GraphQL - The Stack -
This blog is a part of a series on GraphQL where we will dive deep into GraphQL and its ecosystem one piece at a time
- Part 1: Diving Deep
- Part 2: The Usecase & Architecture
- Part 3: The Stack #1
- Part 4: The Stack #2
- Part 5: The Stack #3
- Part 6: The Workflow
In this series, we had looked at some interesting parts of the GraphQL stack so far with a range of tools, libraries and frameworks from the community. Let us continue the journey in this blog looking at more such tools and services which have created a great impact in the GraphQL ecosystem.
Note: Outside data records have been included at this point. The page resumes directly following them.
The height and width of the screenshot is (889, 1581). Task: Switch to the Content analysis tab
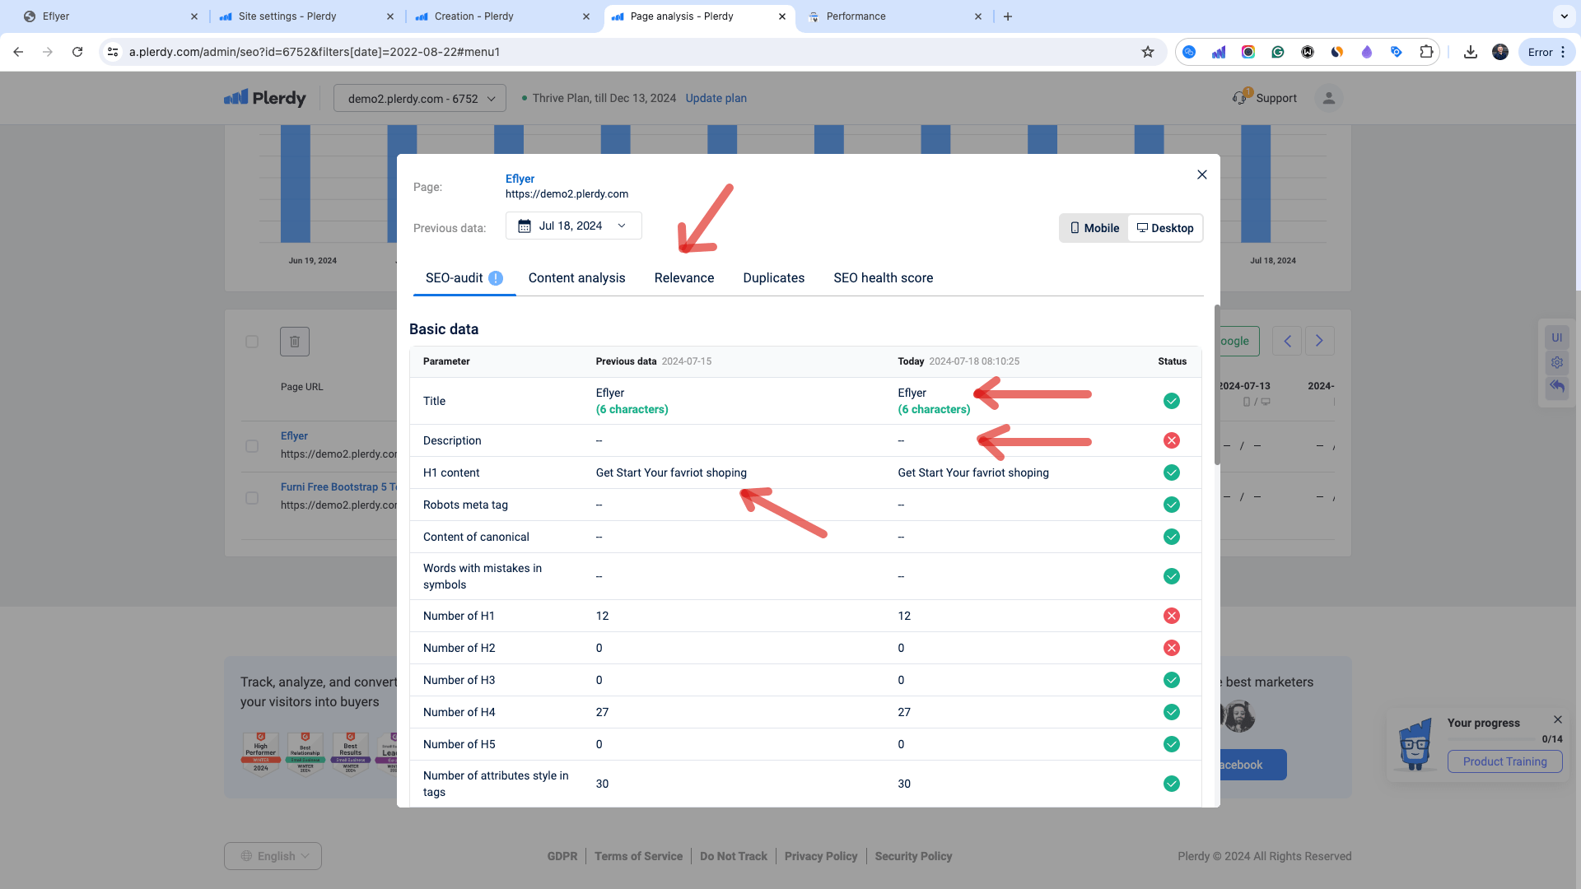[x=576, y=278]
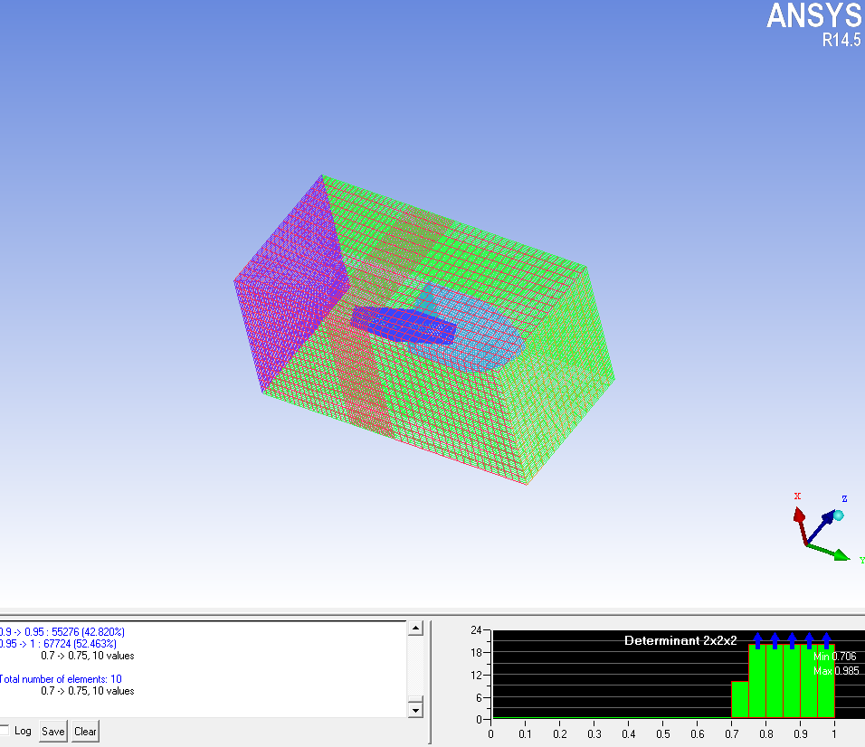
Task: Click the light cyan mesh region
Action: tap(480, 335)
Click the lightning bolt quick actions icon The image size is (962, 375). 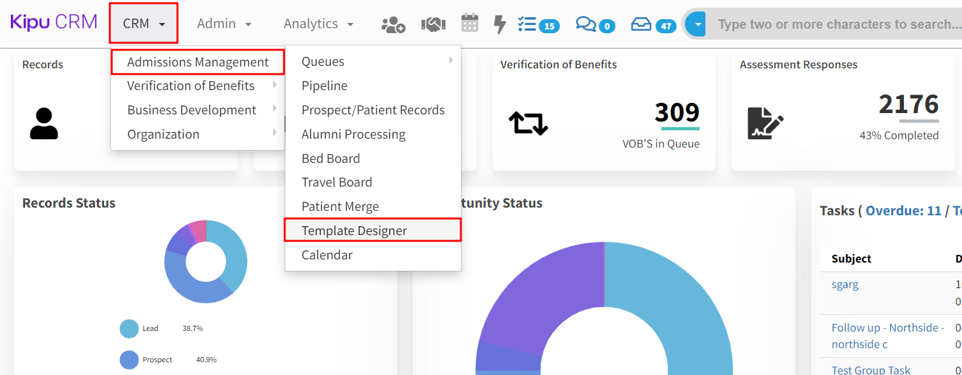(x=500, y=24)
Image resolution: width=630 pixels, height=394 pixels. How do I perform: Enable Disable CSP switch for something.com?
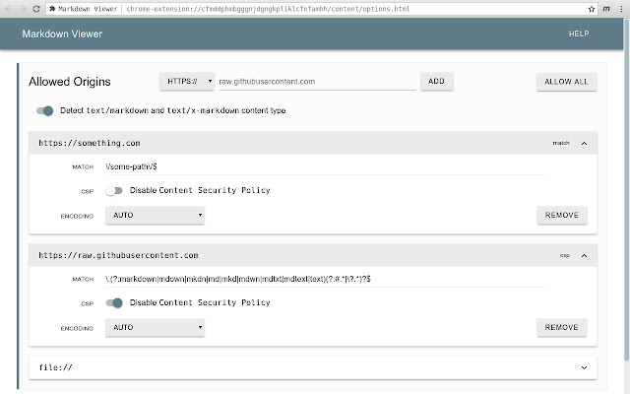click(x=115, y=190)
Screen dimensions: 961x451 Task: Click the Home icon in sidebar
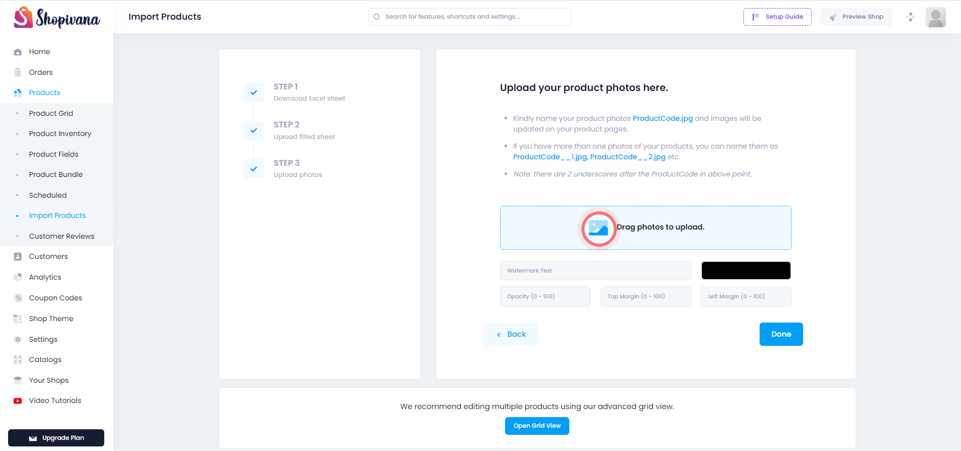(18, 52)
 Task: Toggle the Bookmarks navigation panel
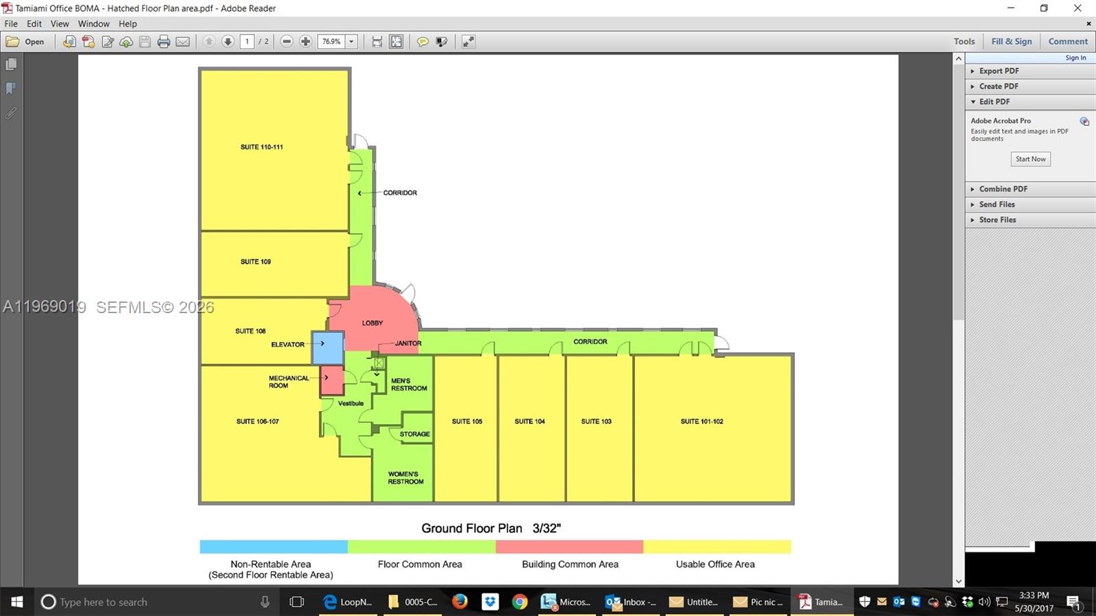11,88
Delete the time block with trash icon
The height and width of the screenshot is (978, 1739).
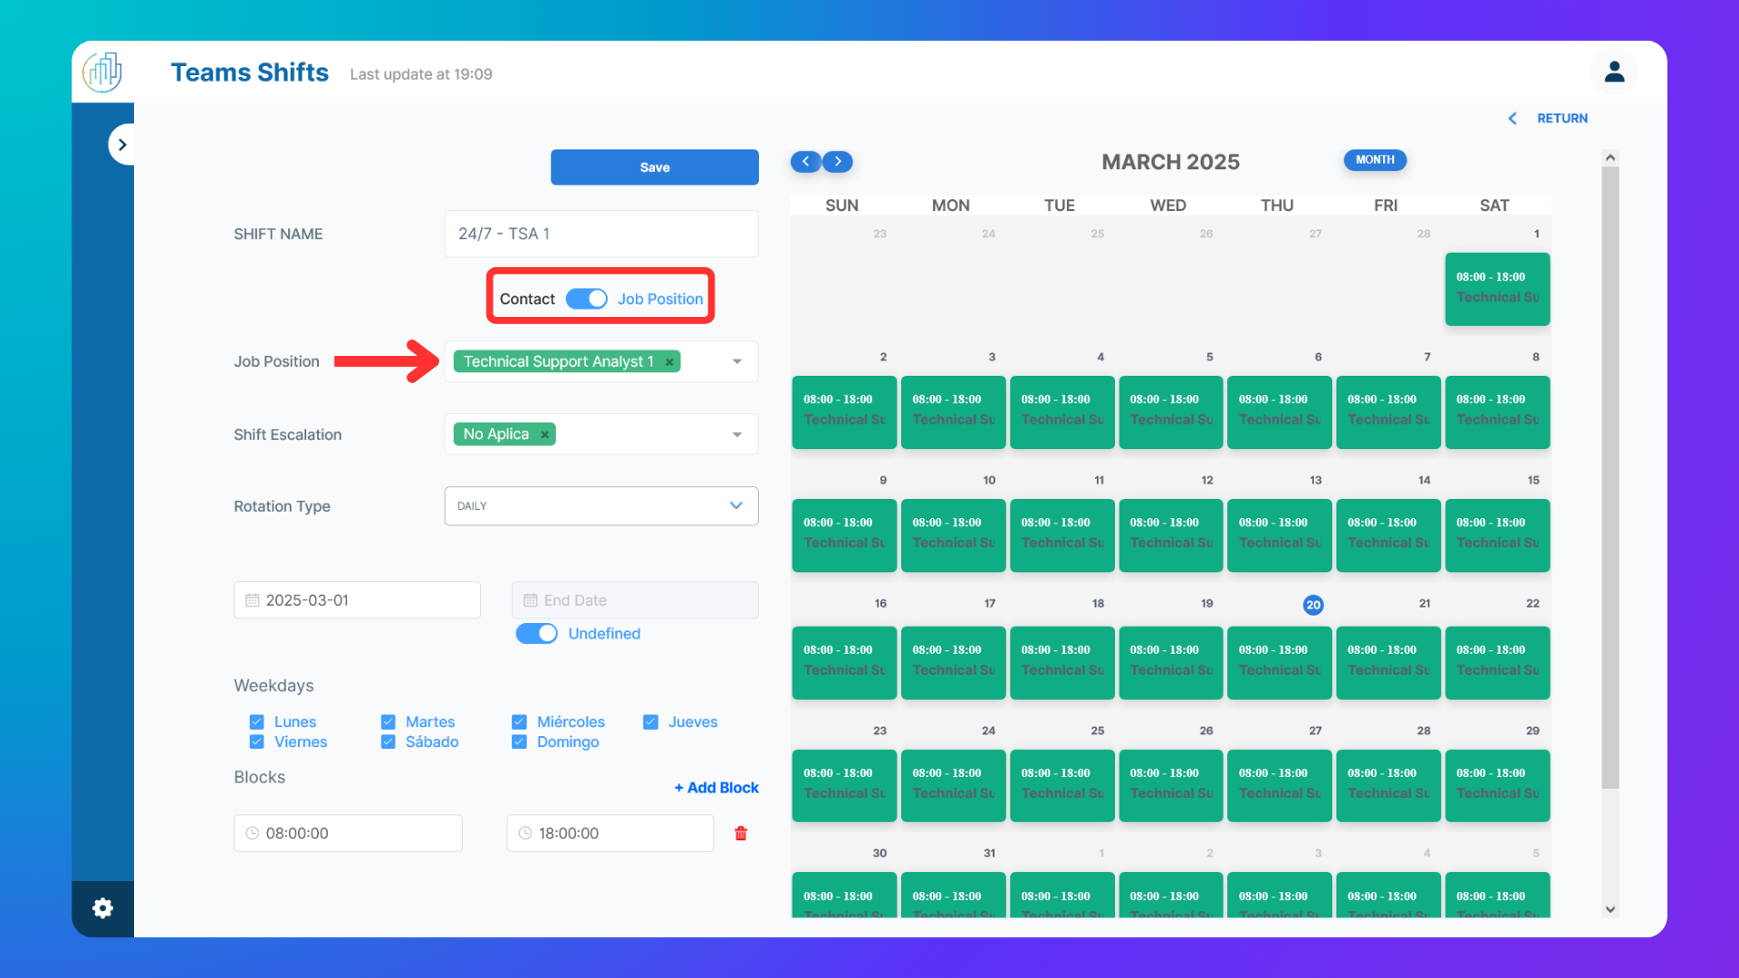(741, 833)
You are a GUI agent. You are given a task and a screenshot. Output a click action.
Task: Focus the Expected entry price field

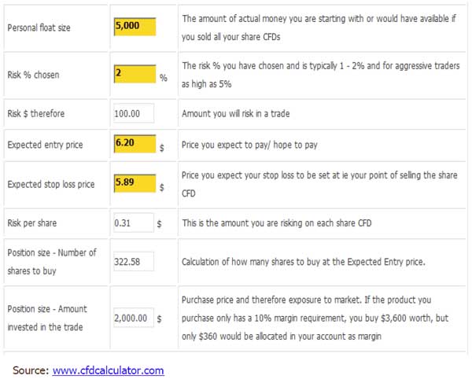point(135,144)
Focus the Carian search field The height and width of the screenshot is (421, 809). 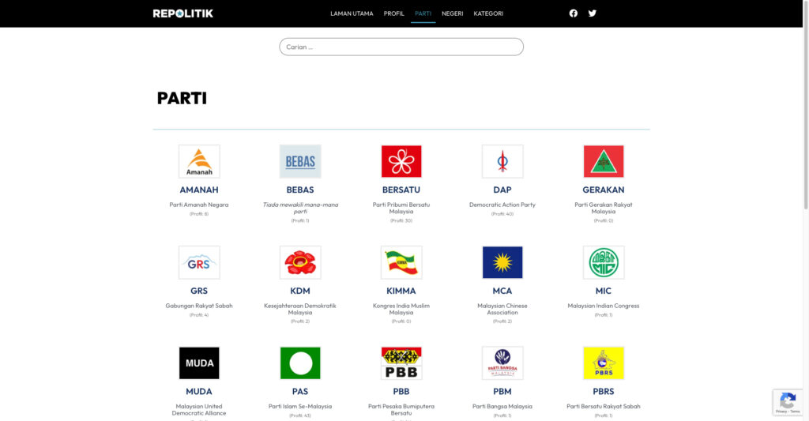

The evolution of GraphQL clients have been really amazing, and I would say, this is one of the great things about GraphQL given its powerful introspection capabilities, being self documenting and also providing ability to extend everything with extensions.
It all started with GraphiQL demonstrating all these back in the day, but then came Playground (which had recently merged with the GraphiQL team to make things even more interesting), Altair and even desktop/web/editor based clients like Insomnia, Postman, Hoppscotch, VSCode Rest Client and the list goes on all proving that the developer experience with GraphQL can be made really better with just some sugar on top.
But, some reasons why thinking about the future of GraphiQL feels really great is cause of the upcoming support for Monaco mode , support for plugins and a lot of amazing features from Playground to now become as part of GraphiQL as part of the transition according to the blog linked above.
Also, embedding a GraphiQL editor is as simple as importing the HTML and related assets as specified in their README.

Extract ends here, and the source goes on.